**Aim of the task**
Return the whole of the data exactly.

**Information**
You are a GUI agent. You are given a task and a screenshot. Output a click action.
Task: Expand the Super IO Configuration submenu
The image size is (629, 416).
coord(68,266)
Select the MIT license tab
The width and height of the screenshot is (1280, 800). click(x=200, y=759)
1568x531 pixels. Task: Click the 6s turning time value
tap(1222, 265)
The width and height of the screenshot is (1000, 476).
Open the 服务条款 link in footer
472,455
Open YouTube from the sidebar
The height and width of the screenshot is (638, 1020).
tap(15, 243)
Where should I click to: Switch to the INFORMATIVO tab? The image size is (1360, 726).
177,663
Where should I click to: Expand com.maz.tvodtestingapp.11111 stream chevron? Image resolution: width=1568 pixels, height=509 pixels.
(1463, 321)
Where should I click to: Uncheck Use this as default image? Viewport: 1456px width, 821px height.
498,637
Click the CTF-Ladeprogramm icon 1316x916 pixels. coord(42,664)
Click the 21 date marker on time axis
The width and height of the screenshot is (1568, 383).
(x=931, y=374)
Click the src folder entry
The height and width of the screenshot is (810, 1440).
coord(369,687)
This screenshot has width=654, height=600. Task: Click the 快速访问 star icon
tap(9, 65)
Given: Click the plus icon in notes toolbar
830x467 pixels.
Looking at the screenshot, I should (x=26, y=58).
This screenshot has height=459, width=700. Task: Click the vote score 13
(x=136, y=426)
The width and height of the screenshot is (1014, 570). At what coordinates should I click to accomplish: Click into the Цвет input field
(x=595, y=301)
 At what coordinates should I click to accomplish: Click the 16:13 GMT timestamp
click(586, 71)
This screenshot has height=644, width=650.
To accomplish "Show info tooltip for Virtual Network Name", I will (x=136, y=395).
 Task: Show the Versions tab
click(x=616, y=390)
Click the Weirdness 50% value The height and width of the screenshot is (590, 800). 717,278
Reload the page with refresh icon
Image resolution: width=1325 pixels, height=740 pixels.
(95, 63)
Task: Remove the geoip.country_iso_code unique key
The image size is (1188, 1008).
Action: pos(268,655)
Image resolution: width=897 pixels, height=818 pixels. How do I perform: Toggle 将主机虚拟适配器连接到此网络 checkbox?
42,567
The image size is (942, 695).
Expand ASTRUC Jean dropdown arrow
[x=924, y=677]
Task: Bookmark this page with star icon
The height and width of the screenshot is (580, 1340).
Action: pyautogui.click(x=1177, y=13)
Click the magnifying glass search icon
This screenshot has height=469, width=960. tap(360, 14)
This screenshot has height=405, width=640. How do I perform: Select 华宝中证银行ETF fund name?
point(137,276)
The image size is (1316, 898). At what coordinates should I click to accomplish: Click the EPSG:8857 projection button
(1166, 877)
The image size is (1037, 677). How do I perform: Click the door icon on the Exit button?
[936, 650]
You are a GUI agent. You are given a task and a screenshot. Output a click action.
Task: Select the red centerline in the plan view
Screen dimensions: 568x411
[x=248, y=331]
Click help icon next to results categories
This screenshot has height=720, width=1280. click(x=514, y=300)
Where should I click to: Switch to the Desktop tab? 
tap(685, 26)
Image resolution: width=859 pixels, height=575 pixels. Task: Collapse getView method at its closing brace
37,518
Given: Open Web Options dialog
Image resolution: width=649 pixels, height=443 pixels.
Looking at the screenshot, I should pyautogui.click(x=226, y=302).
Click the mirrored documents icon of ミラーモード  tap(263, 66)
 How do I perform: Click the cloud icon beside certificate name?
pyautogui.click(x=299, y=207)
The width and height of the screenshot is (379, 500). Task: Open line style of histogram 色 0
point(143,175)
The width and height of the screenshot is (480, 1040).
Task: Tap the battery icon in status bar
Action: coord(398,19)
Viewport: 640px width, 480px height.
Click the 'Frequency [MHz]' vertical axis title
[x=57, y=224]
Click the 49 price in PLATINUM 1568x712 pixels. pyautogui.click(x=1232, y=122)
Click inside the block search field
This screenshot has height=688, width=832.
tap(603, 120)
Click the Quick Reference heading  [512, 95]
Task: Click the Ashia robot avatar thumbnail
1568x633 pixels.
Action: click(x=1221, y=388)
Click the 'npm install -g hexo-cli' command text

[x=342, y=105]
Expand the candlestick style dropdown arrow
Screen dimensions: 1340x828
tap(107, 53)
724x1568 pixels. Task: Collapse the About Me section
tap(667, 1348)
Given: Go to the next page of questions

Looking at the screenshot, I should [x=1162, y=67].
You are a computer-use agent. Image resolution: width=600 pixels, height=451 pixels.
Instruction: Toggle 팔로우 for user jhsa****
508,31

**Solution**
You are a GUI agent. You are given a task and a screenshot. Output a click action.
Task: Expand the Super IO Configuration submenu
The image size is (629, 416).
coord(68,266)
Select the MIT license tab
The width and height of the screenshot is (1280, 800). click(x=200, y=759)
1568x531 pixels. Task: Click the 6s turning time value
tap(1222, 265)
The width and height of the screenshot is (1000, 476).
Open the 服务条款 link in footer
472,455
Open YouTube from the sidebar
The height and width of the screenshot is (638, 1020).
tap(15, 243)
Where should I click to: Switch to the INFORMATIVO tab? The image size is (1360, 726).
177,663
Where should I click to: Expand com.maz.tvodtestingapp.11111 stream chevron? Image resolution: width=1568 pixels, height=509 pixels.
(1463, 321)
Where should I click to: Uncheck Use this as default image? Viewport: 1456px width, 821px height.
498,637
Click the CTF-Ladeprogramm icon 1316x916 pixels. coord(42,664)
Click the 21 date marker on time axis
The width and height of the screenshot is (1568, 383).
(x=931, y=374)
Click the src folder entry
The height and width of the screenshot is (810, 1440).
coord(369,687)
This screenshot has width=654, height=600. Task: Click the 快速访问 star icon
tap(9, 65)
Given: Click the plus icon in notes toolbar
830x467 pixels.
Looking at the screenshot, I should (x=26, y=58).
This screenshot has height=459, width=700. Task: Click the vote score 13
(x=136, y=426)
The width and height of the screenshot is (1014, 570). At what coordinates should I click to accomplish: Click into the Цвет input field
(x=595, y=301)
 At what coordinates should I click to accomplish: Click the 16:13 GMT timestamp
click(586, 71)
This screenshot has height=644, width=650.
To accomplish "Show info tooltip for Virtual Network Name", I will (x=136, y=395).
 Task: Show the Versions tab
click(x=616, y=390)
Click the Weirdness 50% value The height and width of the screenshot is (590, 800). 717,278
Reload the page with refresh icon
Image resolution: width=1325 pixels, height=740 pixels.
(95, 63)
Task: Remove the geoip.country_iso_code unique key
The image size is (1188, 1008).
Action: pos(268,655)
Image resolution: width=897 pixels, height=818 pixels. How do I perform: Toggle 将主机虚拟适配器连接到此网络 checkbox?
42,567
The image size is (942, 695).
Expand ASTRUC Jean dropdown arrow
[x=924, y=677]
Task: Bookmark this page with star icon
The height and width of the screenshot is (580, 1340).
Action: pyautogui.click(x=1177, y=13)
Click the magnifying glass search icon
This screenshot has height=469, width=960. tap(360, 14)
This screenshot has height=405, width=640. How do I perform: Select 华宝中证银行ETF fund name?
point(137,276)
The image size is (1316, 898). At what coordinates should I click to accomplish: Click the EPSG:8857 projection button
(1166, 877)
The image size is (1037, 677). How do I perform: Click the door icon on the Exit button?
[936, 650]
You are a GUI agent. You are given a task and a screenshot. Output a click action.
Task: Select the red centerline in the plan view
Screen dimensions: 568x411
[x=248, y=331]
Click help icon next to results categories
This screenshot has height=720, width=1280. click(x=514, y=300)
Where should I click to: Switch to the Desktop tab? 
tap(685, 26)
Image resolution: width=859 pixels, height=575 pixels. Task: Collapse getView method at its closing brace
37,518
Given: Open Web Options dialog
Image resolution: width=649 pixels, height=443 pixels.
Looking at the screenshot, I should pyautogui.click(x=226, y=302).
Click the mirrored documents icon of ミラーモード  tap(263, 66)
 How do I perform: Click the cloud icon beside certificate name?
pyautogui.click(x=299, y=207)
The width and height of the screenshot is (379, 500). Task: Open line style of histogram 色 0
point(143,175)
The width and height of the screenshot is (480, 1040).
Task: Tap the battery icon in status bar
Action: coord(398,19)
Viewport: 640px width, 480px height.
Click the 'Frequency [MHz]' vertical axis title
[x=57, y=224]
Click the 49 price in PLATINUM 1568x712 pixels. pyautogui.click(x=1232, y=122)
Click inside the block search field
This screenshot has height=688, width=832.
tap(603, 120)
Click the Quick Reference heading  [512, 95]
Task: Click the Ashia robot avatar thumbnail
1568x633 pixels.
Action: click(x=1221, y=388)
Click the 'npm install -g hexo-cli' command text

[x=342, y=105]
Expand the candlestick style dropdown arrow
Screen dimensions: 1340x828
tap(107, 53)
724x1568 pixels. Task: Collapse the About Me section
tap(667, 1348)
Given: Go to the next page of questions

Looking at the screenshot, I should [x=1162, y=67].
You are a computer-use agent. Image resolution: width=600 pixels, height=451 pixels.
Instruction: Toggle 팔로우 for user jhsa****
508,31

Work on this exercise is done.